_Page text:_
Originally published Friday, March 21, 2008 at 12:00 AM
Northrop offered more with less
The Northrop Grumman-EADS aerial tanker beat Boeing's plane for a $40 billion program in part because fewer of the aircraft would be required...
Bloomberg News
The Northrop Grumman-EADS aerial tanker beat Boeing's plane for a $40 billion program in part because fewer of the aircraft would be required to meet wartime missions and it may be ready sooner, according to U.S. Air Force documents.
The service would require 22 fewer Northrop-EADS tankers to meet classified homeland-defense and combat scenarios covering the Pacific and southwest Asia required in the competition, according to a document that outlined the service's selection criteria.
Boeing lost the 179-plane program Feb. 29 to Northrop and its partner — European Aeronautic, Defence & Space (EADS) — and protested the decision March 11.

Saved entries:

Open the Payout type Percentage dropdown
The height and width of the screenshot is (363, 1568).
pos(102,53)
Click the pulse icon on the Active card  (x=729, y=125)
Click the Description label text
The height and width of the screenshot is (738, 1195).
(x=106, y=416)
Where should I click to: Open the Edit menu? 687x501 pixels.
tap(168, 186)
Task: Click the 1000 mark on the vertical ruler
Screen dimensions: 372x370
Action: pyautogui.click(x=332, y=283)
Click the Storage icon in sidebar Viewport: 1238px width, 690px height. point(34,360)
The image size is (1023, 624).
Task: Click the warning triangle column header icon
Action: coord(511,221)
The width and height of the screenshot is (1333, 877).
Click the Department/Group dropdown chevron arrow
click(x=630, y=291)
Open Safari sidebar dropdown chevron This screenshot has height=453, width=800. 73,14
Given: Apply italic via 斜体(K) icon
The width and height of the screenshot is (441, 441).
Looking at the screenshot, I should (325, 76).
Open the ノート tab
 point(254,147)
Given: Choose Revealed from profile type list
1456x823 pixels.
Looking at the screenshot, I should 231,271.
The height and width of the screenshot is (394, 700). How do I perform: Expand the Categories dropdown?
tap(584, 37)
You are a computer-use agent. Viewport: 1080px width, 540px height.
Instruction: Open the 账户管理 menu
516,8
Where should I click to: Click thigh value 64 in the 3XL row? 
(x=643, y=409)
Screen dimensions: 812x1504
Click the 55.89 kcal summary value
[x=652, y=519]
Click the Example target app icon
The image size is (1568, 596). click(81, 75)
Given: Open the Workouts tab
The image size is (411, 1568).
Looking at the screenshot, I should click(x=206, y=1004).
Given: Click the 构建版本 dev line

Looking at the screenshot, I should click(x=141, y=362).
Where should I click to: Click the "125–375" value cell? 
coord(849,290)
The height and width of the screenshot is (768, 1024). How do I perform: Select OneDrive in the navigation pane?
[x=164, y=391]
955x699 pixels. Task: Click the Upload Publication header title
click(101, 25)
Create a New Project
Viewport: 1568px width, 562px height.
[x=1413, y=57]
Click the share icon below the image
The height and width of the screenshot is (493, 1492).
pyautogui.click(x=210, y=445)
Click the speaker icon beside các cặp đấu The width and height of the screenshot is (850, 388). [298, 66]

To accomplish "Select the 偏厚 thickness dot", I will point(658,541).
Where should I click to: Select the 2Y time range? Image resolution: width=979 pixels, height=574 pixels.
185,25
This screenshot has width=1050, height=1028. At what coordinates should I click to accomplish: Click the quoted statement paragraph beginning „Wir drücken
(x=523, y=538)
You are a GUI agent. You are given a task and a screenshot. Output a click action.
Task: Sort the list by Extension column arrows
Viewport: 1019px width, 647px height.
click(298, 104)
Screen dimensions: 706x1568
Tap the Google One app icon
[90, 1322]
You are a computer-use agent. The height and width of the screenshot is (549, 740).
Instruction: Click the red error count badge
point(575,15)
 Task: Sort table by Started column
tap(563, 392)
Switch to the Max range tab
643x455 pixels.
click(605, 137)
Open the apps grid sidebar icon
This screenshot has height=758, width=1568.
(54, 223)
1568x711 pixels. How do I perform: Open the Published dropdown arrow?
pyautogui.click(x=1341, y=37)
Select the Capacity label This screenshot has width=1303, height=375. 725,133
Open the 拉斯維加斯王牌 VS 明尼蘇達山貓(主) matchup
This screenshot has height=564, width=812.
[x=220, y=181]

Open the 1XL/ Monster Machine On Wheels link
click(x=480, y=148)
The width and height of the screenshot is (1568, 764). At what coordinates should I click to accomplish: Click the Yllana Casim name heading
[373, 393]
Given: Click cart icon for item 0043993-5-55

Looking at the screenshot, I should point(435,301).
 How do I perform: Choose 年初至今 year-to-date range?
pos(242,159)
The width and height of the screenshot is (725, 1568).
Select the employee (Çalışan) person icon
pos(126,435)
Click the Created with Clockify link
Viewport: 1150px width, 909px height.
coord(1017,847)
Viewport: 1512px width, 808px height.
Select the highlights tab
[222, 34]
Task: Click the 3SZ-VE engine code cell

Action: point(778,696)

_Task list:_
A) Put this sentence from the tanker article into Spanish: "Boeing lost the 179-plane program Feb. 29 to Northrop and its partner — European Aeronautic, Defence & Space (EADS) — and protested the decision March 11."
B) Recast the paragraph of the tanker article that begins "The service would require 22 fewer" as a short bulleted list that keeps its main facts.
C) Pick up the tanker article after its final sentence and continue writing it.
The data above was taken from a separate source.

_Task-by-task results:_
A) Boeing perdió el programa de 179 aviones el 29 de febrero frente a Northrop y su socio —European Aeronautic, Defence & Space (EADS)— e impugnó la decisión el 11 de marzo.

B)
- The Air Force would need 22 fewer Northrop-EADS tankers.
- That number would cover the classified homeland-defense and combat scenarios that the competition required, covering the Pacific and southwest Asia.
- The figure comes from a document outlining the service's selection criteria.

C)
The Air Force briefing document made available to Bloomberg News indicates that while the contest was close, the Air Force decided the Northrop-EADS entry was better in some key areas such as turnaround time on refueling missions.
The Air Force determined the Northrop-EADS plane was likely to need less development time to meet the goal of an April 2013 introduction, the document said.
Both bidders "offered fair and reasonable prices" and "a reasonable business arrangement," the briefing document said. Northrop-EADS was deemed "more advantageous in mission capability" and "in key system requirements' and "program management," the document said.
Boeing's entry in the latest contest was based on its 767 commercial plane, while the Northrop-EADS proposal was based on the larger A330 made by EADS unit Airbus.
Boeing spokesman Bill Barksdale said the company was given the document with selected Northrop-EADS material redacted. Northrop spokesman Dan McClain confirmed his company also received the document with Boeing data deleted and declined further comment. Lt. Col. Jennifer Cassidy, an Air Force spokeswoman, also declined to comment.
Barksdale said in an e-mailed statement that "many of the facts in the brief don't support the conclusions."
"In the areas of aerial refueling, airlift, aeromed evacuation, survivability and operational utility, our KC-767 Advanced Tanker had significantly higher numbers of positive attributes," Barksdale wrote.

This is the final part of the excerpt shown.